Les réductions de capacité de raffinage en Amérique du Nord et en Europe ont encore aggravé la tension sur les approvisionnements. La raffinerie de Come By Chance à Terre-Neuve, qui traitait jadis jusqu'à 130 000 barils par jour, reste fermée depuis 2020. En même temps, la raffinerie pétrolière de Jazan en Arabie saoudite, avec une capacité de 400 000 bpd, a subi de multiples attaques de la part des Houtis, y compris une récente attaque qui a forcé une fermeture temporaire à la fin juillet.
Les tensions géopolitiques en Europe de l'Est ont encore davantage perturbé les opérations de raffinage. Les attaques de drones ukrainiennes ont visé au moins 24 des 34 principales raffineries russes ces derniers mois, réduisant la traitement de brut russe à des niveaux de 21 ans. En réponse, Moscou a imposé un embargo sur les exportations de diesel. La Russie a réagi en frappant des installations de stockage de carburant à l'ouest du port d'Odesa en Ukraine, perturbant la logistique régionale du carburant.

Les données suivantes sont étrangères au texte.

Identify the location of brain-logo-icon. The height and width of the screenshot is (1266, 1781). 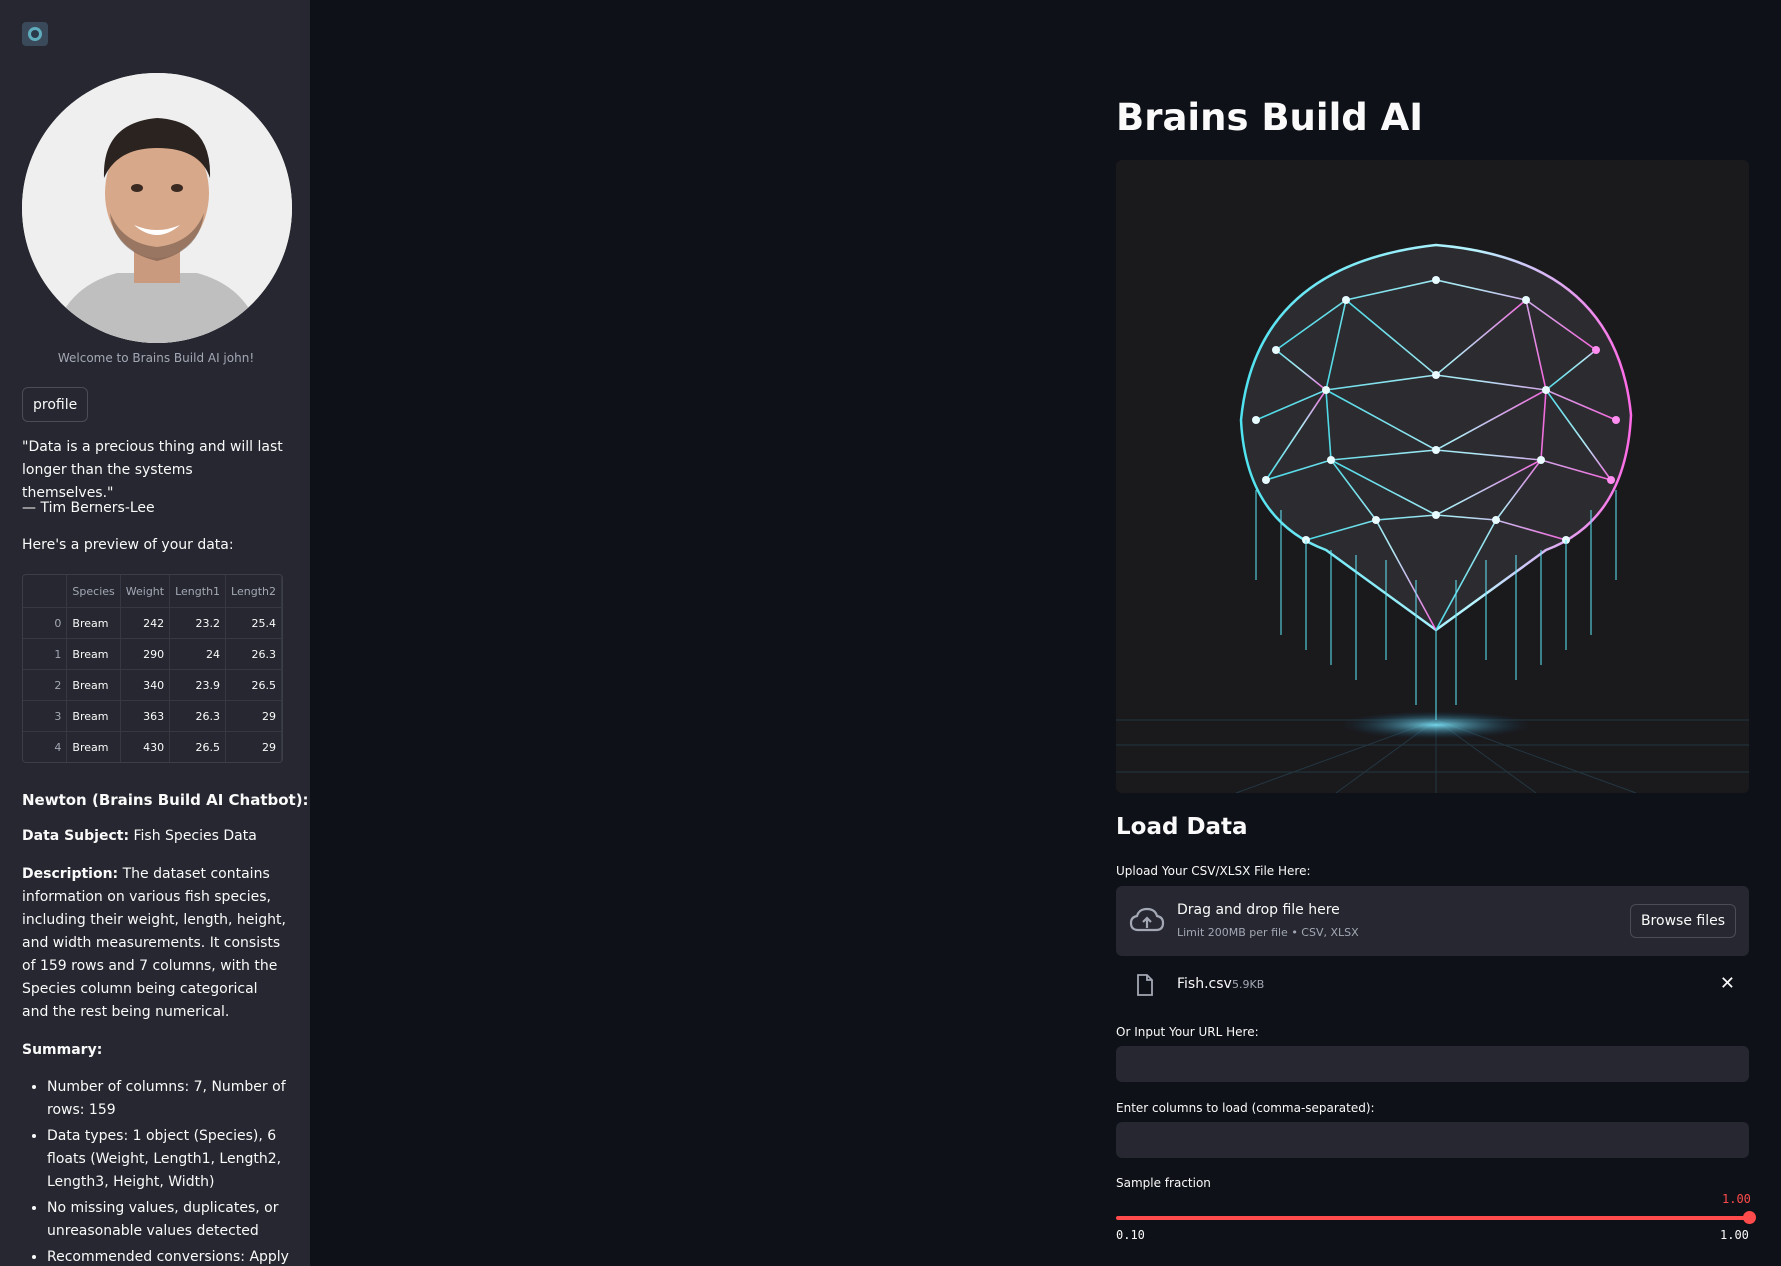
(35, 34).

Les marchés de gaz naturel américains reflètent une dynamique contrastée. L'Administration de l'information sur l'énergie projette que la production commercialisée atteindra un record de 122,5 milliards de pieds cubes par jour en 2026, en hausse de 4 % par rapport à 118,5 milliards de pieds cubes par jour en 2025. La production du premier semestre 2026 est estimée à 121,3 milliards de pieds cubes par jour, soit une augmentation de 4 % par rapport au même période en 2025. Les contrats à terme de gaz naturel pour le mois le plus court ont chuté à un niveau d'une semaine bas de 2,70 dollars par MMBtu, reflétant une douceur de la demande à court terme malgré une croissance structurelle de la production.
En Europe, les fermetures imposées par les politiques continuent de remodeler le paysage de la raffinage. Depuis 2000, environ 30 à 34 raffineries ont été fermées ou converties dans l'UE. La mer du Nord britannique connaît une déclin accéléré, avec des centaines de sites prévus pour fermeture d'ici 2030 en raison de l'absence de nouveaux permis d'exploration, de taxes plus élevées et de plans de fermeture gérés.
L'ouragan Lala a encore aggravé les perturbations régionales en passant au sud de l'île de Hawaï le 15 août. La tempête de catégorie 1 a déposé des précipitations dépassant 43 pouces dans certaines zones, déclenchant des inondations rapides, des glissements de terrain et des coupures de courant pour des centaines de milliers de résidents. La tempête a également perturbé les opérations de Shell dans les installations de Montréal, Dartmouth et Oakville, ainsi que la raffinerie de Grangemouth de Petroineos au Royaume-Uni, l'unité de Wesseling de Shell en Allemagne et des portions du réseau de raffinage italien d'Eni.
La raffinerie de Jazan de Saudi Aramco reste un point de tension régionale. L'usine, située sur la côte de la mer Rouge, a été frappée trois fois en deux semaines, selon les allégations des Houtis. Les attaques suivent la saisie d'un tanker lié à l'émirat par les autorités iraniennes, en invoquant des violations des lois maritimes. Les incidents se produisent dans un contexte de tensions régionales accrues et d'une fenêtre diplomatique de 60 jours écoulée depuis longtemps.